Punk-metal trailblazers Thorazine return to raise the dead (squirrels)

Please note: This article is published as an archive copy from Philadelphia City Paper. My City Paper is not affiliated with Philadelphia City Paper. Philadelphia City Paper was an alternative weekly newspaper in Philadelphia, Pennsylvania. The last edition was published on October 8, 2015.

"I was part of a movement that showed a generation of women they could rock out in any way they wanted."


NITRO/NEW: Thorazine as they appear today — Jo-Ann Rogan, Dallas Cantland, Elliott Taylor and Ross Abraham.
Sarah R. Bloom

Jo-Ann Rogan lays it all out cold: “Back in the day, I was part of a movement that showed a generation of women they could rock out in any way they wanted, even if it meant playing night-after-night with nothing but guys.” She and the rest of driving punk-metal band Thorazine were one of Philly’s finest in the ’90s.

“Now I’m here to say you can be a woman of a certain age and you don’t have to disappear into PTA meetings and cookie sales. You can scream and yell and rock out with the best of them and go to the PTA meetings. Women don’t have to become invisible at a certain age.”

Now 47, Rogan is reuniting the quartet she joined in 1993, the group that also featured drummer Dallas Cantland, bassist Ross Abraham and guitarist Elliott Taylor (her husband and the father of their two children). With her raging deadpan voice out front, Thorazine toured relentlessly and dropped two albums — Crazy Uncle Paul’s Dead Squirrel Wedding in 1996 and Vicious Cycle in 1998 — along with several singles and EPs. Personal dramas busted them up by the early 2000s.

Last year, the Dionysus/Hell Yeah label re-released Thorazine’s back catalog on iTunes, but the members hadn’t been in the same room for 10-plus years when documentarian Heather Gillespie tweeted Rogan asking what happened to the Dead Squirrel Wedding artwork. The cover was what it sounds like: 70 taxidermied squirrels arranged in a matrimonial scene.

“I told Heather I had no idea, so she wound up finding it in the basement of an acquaintance’s house where Thorazine left it in 1996,” says Rogan. Now, not only is Gillespie getting the little stuffed rodents restored, the filmmaker has started a documentary about the Wedding as a work of art and its connection to the band. 

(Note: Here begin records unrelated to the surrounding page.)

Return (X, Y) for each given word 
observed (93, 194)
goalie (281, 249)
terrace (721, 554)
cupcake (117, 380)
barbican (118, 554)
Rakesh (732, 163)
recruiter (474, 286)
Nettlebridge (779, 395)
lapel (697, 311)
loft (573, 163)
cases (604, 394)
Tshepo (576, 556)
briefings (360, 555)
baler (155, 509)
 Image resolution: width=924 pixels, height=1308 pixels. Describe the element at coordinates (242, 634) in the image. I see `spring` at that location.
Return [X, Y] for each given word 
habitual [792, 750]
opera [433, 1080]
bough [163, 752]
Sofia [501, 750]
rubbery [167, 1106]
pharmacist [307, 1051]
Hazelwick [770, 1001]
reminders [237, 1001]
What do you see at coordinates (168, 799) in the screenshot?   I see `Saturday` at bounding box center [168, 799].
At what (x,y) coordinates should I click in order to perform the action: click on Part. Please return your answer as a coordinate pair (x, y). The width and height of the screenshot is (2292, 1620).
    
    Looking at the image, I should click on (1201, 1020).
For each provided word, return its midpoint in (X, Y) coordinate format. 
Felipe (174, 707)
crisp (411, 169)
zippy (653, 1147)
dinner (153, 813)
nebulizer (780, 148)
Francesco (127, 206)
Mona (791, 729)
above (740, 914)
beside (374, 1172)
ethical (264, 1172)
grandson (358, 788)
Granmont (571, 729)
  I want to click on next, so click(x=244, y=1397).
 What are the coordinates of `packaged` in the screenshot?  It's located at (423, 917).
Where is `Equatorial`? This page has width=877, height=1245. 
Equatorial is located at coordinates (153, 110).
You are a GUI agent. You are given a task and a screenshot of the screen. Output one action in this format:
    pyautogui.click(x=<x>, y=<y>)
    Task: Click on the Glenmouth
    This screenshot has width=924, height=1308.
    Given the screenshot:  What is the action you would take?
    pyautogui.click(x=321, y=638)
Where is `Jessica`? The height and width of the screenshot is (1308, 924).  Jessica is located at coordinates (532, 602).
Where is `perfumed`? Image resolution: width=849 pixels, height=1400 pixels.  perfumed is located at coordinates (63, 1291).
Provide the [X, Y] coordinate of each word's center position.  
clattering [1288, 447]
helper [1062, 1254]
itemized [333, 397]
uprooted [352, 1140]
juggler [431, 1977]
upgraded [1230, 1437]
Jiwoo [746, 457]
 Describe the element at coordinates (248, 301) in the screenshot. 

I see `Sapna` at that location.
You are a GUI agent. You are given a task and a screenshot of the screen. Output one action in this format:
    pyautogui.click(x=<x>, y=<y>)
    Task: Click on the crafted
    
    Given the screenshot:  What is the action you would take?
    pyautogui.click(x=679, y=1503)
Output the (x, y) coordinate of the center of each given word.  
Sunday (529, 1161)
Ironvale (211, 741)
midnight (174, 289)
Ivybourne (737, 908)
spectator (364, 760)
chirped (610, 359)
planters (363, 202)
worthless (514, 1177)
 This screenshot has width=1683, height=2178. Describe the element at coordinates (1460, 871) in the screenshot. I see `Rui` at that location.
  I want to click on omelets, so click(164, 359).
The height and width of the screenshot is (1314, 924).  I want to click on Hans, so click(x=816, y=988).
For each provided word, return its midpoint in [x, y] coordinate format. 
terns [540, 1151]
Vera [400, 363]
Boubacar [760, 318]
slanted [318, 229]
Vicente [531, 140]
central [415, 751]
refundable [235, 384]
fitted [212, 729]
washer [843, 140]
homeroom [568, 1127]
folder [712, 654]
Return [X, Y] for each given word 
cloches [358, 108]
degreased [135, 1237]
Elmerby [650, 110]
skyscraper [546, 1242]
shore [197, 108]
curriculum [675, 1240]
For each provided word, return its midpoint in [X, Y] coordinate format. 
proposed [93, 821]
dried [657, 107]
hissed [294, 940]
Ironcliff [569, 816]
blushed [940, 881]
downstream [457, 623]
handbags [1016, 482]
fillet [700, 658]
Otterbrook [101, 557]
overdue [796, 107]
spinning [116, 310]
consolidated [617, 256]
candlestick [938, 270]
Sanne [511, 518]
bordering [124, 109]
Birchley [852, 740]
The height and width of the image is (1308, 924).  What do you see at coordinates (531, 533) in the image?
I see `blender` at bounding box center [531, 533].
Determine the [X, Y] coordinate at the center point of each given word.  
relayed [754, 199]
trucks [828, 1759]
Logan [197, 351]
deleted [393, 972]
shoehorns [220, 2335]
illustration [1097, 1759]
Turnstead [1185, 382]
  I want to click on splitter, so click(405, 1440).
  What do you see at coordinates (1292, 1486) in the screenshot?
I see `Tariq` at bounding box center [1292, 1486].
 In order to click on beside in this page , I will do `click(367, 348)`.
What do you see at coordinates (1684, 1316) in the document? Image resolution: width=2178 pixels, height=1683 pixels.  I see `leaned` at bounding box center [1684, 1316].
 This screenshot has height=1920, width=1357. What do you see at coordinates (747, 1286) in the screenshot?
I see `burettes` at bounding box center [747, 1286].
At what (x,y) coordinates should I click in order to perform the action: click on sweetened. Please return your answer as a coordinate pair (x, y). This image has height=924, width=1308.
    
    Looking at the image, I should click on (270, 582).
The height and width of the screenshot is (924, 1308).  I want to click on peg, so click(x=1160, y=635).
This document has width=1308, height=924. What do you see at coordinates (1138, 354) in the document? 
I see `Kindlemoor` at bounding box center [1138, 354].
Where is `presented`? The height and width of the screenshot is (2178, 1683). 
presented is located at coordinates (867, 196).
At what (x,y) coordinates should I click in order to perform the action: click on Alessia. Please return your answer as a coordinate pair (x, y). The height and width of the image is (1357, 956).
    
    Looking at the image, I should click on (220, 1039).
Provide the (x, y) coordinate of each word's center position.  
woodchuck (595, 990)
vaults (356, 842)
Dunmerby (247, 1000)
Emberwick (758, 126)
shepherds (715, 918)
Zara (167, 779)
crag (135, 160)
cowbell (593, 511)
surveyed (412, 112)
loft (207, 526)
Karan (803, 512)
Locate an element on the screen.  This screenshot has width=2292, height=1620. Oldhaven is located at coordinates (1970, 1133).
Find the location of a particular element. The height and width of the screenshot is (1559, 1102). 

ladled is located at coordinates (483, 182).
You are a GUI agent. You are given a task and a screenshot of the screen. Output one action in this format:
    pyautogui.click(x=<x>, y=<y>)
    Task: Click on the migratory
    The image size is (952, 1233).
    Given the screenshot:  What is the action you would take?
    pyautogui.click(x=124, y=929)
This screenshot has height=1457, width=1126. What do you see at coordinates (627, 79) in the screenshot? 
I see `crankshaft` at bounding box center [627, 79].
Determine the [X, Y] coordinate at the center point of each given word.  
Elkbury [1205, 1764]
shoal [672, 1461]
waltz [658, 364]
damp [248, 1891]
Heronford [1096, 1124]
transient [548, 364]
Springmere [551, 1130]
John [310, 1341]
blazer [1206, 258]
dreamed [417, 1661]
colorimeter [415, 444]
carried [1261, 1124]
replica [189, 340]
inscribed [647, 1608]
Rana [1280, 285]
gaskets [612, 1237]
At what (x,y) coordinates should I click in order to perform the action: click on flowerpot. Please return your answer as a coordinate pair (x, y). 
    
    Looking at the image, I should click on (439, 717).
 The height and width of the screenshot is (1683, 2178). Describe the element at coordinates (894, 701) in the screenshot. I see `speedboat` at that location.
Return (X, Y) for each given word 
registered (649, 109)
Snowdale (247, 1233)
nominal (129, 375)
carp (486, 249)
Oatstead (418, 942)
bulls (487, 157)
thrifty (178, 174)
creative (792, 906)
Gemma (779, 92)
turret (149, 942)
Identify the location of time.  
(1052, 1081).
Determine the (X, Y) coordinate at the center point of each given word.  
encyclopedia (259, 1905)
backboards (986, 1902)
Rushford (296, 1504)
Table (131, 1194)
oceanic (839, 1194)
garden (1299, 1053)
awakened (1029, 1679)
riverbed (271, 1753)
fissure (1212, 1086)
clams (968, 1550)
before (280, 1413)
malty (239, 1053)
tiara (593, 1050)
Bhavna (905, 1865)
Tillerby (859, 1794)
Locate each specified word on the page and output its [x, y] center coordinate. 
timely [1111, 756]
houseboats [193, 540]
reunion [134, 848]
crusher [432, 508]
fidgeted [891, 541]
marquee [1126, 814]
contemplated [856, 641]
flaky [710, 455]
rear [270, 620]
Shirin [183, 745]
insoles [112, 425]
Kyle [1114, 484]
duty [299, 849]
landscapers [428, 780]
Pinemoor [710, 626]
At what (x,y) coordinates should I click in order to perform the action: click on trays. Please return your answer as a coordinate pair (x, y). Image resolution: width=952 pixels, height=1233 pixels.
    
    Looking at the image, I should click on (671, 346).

“Thorazine was estranged when she contacted us, reunited in person for the first time when we filmed our interviews for her documentary, and discovered we had changed, but still had incredible chemistry.” Cantland and Rogan started emailing. They made a Thorazine Facebook page and quickly scored some likes. “We were so excited people remembered and cared that Dallas and I knew that we had to play a show,” says Rogan.

Though new songs may emerge one day, Saturday’s show concentrates the band’s back catalog and camaraderie. “Thorazine meant a ton to all of us,” she says. “To have it back in our lives is like having our cake and eating it, too.”

Sat., May 3, 9 p.m., $10, with Pagan Babies, Wally, Baptist Preachers and Bushmaster, The Fire, 412 W. Girard Ave., 267-671-9298, iourecords.com.